De heer Weijgertze verbond “duurzame alternatieve beleggingen” met een duurzaam Financieel Toetsingskader (FTK) voor pensioenfondsen. Hij schetste de markomstandigheden waaronder pensioenfondsen hun langjarige verplichtingen financieren, mede uit te behalen rendement van beleggingen: lage rente, lage rendementen, vereisten op grond van wet- en regelgeving en maatschappelijke verwachtingen over pensioenfondsen en hun resultaten. Illiquide beleggingen worden ingezet om de verplichtingen van pensioenfondsen af te dekken.

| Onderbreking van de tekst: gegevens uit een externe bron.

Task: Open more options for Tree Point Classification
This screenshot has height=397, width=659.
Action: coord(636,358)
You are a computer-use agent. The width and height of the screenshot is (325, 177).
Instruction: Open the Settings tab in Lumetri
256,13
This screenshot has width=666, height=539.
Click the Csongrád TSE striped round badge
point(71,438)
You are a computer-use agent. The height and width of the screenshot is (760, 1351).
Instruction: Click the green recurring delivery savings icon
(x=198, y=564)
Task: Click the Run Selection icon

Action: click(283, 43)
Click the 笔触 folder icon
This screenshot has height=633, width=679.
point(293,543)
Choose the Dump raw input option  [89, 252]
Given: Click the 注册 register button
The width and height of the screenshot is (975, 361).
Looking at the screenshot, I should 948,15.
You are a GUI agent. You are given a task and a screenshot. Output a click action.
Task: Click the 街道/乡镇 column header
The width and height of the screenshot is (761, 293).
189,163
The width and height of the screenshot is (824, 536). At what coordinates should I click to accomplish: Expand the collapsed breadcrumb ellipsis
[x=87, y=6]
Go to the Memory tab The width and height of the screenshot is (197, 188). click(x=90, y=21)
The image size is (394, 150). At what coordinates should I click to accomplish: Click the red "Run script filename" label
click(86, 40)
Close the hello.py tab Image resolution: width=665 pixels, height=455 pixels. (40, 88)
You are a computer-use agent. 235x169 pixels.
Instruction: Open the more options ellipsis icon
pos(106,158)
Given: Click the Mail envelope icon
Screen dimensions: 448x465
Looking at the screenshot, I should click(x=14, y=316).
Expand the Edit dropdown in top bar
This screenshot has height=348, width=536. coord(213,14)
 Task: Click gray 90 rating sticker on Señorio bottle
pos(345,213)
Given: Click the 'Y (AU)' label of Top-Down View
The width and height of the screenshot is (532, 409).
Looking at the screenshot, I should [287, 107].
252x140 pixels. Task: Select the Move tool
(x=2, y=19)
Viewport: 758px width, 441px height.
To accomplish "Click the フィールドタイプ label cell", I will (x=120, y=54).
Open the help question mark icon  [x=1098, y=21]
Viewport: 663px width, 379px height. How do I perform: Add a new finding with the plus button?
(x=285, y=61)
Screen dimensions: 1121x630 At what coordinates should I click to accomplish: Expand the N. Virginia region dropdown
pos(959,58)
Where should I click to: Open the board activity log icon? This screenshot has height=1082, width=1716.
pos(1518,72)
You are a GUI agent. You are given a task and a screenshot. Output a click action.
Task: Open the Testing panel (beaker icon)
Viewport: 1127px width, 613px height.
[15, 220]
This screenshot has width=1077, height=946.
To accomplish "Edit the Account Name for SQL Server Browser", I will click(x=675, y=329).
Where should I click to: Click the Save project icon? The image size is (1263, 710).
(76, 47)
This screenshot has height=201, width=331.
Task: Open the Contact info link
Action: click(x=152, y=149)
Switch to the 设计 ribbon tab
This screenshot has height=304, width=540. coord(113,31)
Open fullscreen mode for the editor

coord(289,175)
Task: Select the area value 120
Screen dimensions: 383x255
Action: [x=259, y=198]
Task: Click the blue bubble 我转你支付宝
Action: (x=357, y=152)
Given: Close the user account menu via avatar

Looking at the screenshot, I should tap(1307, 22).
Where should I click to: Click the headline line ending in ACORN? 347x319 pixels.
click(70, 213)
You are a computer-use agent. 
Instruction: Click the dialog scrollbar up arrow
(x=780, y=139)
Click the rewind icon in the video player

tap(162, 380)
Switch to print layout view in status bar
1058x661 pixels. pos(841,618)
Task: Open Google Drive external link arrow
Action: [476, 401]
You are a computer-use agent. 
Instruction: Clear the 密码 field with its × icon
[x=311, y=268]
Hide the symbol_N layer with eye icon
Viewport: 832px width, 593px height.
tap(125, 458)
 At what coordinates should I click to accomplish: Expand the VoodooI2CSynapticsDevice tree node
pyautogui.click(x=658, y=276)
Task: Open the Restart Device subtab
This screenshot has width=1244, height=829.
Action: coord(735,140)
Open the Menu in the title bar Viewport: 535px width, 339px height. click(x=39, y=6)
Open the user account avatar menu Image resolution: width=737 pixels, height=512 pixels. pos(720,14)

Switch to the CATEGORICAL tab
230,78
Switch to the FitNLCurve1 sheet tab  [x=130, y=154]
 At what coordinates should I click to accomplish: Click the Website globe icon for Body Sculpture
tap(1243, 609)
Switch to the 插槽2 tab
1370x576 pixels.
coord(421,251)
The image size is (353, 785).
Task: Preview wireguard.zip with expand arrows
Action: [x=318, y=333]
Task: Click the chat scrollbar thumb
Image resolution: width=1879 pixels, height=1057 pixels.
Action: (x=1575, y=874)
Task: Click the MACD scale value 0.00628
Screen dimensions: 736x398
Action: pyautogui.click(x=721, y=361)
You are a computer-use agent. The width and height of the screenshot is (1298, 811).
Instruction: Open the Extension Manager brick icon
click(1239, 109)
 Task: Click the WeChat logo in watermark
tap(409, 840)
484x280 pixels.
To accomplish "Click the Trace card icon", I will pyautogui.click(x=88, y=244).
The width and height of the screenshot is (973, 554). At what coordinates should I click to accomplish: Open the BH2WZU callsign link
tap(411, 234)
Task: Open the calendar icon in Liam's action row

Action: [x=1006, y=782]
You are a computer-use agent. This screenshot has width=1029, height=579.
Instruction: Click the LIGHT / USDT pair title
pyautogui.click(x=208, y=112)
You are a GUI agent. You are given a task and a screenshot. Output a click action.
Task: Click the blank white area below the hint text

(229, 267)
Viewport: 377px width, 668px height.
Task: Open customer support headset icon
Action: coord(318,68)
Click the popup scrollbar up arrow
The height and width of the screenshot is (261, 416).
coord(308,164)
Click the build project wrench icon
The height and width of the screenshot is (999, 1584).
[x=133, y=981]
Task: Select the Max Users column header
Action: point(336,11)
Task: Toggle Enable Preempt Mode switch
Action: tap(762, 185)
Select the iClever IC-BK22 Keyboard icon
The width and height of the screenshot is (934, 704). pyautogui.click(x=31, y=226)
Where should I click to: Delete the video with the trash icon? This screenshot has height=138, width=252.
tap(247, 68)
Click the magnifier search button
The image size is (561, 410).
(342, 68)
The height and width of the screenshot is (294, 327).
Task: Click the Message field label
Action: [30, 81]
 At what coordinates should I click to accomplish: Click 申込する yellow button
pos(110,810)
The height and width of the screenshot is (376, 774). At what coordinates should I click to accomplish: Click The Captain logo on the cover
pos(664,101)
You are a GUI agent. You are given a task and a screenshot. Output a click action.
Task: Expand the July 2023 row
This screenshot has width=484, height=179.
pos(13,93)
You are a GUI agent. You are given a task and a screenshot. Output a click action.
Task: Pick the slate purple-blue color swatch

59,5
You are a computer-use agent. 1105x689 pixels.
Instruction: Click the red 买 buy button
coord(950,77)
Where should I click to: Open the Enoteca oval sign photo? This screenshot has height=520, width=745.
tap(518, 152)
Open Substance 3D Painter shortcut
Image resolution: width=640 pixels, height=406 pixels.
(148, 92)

In een omgeving van lage rente worden alternatieve beleggingen aantrekkelijker om in te beleggen omdat zij stabiele kasstromen over een langere periode opleveren. Voorbeelden zijn beleggingen in infrastructuur, onroerend goed zoals studentenhuisvesting en hypotheken.
Als binnen de illiquide belegging een kredietwaardige wederpartij de kasstromen oplevert voor pensioenfondsen, is het kredietrisico laag. Dat is een reden om de buffervereisten in het FTK aan te passen. Er wordt dan gekeken naar het specifieke risico van een illiquide belegging in plaats van een generiek risico toe te wijzen aan de categorie van illiquide beleggingen.
FTK kan aanknopen bij Solvency 2: ‘Qualifying investments’
De heer Weijgertze gaf als oplossingsrichting aan om aan te knopen bij het financieel raamwerk voor verzekeraars, Solvency 2, waarin wordt gesproken over “qualifying investments” die in aanmerking komen voor lagere buffervereisten.
Als er in het FTK meer specifiek wordt gekeken naar de risico’s van alternatieve beleggingen, wordt deze categorie interessanter voor pensioenfondsen als middel om risico’s te spreiden, rendement te maken of om verplichtingen mee te financieren.